• [Required work] The listing below holds a line with "[Email] (140, 1216)" and a line with "Pitalito (132, 1855)". Reproduce those two lines exactly, plus everything between them.

★ ★ ★ ★ ★

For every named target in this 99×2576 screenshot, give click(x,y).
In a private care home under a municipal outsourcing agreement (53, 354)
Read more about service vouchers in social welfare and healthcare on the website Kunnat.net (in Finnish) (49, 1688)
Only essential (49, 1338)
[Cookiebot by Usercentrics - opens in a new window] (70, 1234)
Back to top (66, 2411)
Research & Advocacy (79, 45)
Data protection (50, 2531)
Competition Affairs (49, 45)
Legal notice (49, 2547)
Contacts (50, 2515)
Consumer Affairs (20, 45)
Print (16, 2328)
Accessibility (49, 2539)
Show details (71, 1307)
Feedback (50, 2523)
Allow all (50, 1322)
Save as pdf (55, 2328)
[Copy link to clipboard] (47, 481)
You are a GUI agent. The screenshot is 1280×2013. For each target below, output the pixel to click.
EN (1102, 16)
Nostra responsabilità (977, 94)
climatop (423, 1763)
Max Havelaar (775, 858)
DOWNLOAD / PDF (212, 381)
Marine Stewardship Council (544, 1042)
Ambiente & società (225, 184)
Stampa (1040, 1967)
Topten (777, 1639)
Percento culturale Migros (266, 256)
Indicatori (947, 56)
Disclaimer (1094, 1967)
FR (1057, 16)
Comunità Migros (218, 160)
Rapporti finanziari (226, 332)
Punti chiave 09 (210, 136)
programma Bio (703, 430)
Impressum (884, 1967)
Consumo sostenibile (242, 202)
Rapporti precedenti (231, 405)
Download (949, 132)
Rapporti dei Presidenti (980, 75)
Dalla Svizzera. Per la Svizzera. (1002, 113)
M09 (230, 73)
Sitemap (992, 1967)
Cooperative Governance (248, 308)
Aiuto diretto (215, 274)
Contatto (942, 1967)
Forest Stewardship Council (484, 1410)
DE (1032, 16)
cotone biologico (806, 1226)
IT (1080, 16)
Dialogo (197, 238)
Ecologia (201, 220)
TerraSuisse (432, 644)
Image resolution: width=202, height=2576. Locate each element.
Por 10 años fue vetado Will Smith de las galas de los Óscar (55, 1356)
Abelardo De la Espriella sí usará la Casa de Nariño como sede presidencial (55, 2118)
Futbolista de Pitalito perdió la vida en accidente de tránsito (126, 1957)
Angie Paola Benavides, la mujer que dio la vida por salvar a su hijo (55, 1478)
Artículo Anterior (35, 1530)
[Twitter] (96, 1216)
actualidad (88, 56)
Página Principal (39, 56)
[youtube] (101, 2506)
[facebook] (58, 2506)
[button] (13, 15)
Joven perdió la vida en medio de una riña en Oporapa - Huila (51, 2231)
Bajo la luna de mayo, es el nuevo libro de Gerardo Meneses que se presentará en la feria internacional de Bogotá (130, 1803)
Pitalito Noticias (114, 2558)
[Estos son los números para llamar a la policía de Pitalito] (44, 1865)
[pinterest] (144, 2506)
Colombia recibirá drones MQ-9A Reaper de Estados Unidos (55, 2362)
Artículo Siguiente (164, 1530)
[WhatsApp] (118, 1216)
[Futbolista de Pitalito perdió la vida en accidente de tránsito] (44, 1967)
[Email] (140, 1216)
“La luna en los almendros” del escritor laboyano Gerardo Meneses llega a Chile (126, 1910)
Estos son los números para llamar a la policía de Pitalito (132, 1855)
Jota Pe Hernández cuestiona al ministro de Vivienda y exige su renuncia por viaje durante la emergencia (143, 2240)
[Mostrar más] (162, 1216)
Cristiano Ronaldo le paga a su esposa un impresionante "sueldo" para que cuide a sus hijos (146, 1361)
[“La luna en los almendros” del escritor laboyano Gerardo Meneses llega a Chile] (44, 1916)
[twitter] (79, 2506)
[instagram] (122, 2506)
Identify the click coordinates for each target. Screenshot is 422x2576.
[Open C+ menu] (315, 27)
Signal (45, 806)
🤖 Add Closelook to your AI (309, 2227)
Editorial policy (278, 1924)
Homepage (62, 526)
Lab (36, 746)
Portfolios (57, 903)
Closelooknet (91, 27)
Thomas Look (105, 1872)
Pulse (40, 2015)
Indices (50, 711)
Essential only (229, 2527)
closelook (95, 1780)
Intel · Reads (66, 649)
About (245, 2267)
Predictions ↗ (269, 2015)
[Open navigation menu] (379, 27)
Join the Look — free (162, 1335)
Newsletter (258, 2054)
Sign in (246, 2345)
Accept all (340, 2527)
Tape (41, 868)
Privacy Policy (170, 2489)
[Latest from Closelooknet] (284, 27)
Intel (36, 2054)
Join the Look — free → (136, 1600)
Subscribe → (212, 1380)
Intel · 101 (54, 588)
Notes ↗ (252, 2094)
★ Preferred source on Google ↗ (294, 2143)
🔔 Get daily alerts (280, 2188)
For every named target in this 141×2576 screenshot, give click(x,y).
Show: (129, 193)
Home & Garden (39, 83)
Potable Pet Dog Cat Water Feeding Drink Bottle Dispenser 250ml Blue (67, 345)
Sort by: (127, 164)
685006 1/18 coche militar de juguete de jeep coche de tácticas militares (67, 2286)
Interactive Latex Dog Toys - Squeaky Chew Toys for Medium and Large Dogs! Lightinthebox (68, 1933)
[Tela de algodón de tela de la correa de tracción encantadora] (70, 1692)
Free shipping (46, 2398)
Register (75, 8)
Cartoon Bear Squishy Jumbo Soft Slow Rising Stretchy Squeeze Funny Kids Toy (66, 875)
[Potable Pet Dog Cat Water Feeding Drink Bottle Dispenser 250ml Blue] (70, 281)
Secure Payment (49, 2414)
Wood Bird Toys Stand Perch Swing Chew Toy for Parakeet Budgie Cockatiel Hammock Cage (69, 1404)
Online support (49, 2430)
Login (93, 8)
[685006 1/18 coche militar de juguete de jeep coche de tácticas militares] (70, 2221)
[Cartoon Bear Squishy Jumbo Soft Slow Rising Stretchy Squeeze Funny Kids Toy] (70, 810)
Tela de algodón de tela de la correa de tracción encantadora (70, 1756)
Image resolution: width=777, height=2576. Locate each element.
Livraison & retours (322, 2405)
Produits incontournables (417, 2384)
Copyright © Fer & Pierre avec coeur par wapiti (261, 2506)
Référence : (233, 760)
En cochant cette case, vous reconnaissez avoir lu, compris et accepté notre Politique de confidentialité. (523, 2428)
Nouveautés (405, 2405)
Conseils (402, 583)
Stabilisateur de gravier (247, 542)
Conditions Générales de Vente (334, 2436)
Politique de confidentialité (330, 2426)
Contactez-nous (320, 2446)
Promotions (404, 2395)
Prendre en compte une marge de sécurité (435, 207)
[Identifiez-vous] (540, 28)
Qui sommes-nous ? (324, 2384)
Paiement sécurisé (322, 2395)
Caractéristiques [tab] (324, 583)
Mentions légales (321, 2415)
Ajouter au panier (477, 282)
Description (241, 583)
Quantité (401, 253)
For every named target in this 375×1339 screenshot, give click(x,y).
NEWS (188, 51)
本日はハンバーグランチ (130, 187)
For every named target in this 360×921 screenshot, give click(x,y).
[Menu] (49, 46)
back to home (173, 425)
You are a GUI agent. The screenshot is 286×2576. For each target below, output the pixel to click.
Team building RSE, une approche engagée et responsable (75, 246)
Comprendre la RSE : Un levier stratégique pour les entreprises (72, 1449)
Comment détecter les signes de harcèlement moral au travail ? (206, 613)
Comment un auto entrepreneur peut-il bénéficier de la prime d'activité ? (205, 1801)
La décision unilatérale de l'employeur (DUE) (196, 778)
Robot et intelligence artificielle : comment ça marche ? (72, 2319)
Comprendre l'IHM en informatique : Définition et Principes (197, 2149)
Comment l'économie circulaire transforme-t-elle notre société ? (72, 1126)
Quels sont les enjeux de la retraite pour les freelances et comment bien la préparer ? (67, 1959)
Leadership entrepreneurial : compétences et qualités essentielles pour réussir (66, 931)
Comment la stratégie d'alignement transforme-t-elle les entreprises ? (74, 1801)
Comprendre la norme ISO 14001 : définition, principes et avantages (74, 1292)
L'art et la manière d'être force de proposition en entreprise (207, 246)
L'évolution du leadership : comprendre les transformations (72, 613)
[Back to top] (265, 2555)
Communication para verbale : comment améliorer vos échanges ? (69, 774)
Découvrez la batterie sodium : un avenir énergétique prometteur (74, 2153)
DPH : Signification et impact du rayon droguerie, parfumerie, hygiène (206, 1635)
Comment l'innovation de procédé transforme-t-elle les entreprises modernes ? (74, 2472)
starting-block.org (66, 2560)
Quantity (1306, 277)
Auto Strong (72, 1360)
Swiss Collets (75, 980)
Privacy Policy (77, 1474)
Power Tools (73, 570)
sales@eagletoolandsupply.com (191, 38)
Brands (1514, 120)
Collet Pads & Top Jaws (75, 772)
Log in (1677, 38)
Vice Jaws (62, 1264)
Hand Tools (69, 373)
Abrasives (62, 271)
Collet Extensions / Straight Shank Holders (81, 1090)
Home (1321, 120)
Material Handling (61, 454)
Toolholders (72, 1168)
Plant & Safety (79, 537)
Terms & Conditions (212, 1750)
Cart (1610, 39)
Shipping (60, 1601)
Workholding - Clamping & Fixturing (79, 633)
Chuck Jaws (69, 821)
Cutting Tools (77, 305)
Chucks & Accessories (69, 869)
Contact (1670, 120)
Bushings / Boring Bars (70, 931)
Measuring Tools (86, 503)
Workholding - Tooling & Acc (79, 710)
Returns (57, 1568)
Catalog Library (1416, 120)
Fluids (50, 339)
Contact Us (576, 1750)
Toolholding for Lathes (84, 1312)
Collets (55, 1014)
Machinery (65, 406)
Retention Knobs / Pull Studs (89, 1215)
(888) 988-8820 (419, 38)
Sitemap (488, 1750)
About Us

★ ★ ★ ★ ★

• [Exercise answer]
[Email] (140, 1216)
“La luna en los almendros” del escritor laboyano Gerardo Meneses llega a Chile (126, 1910)
Estos son los números para llamar a la policía de Pitalito (132, 1855)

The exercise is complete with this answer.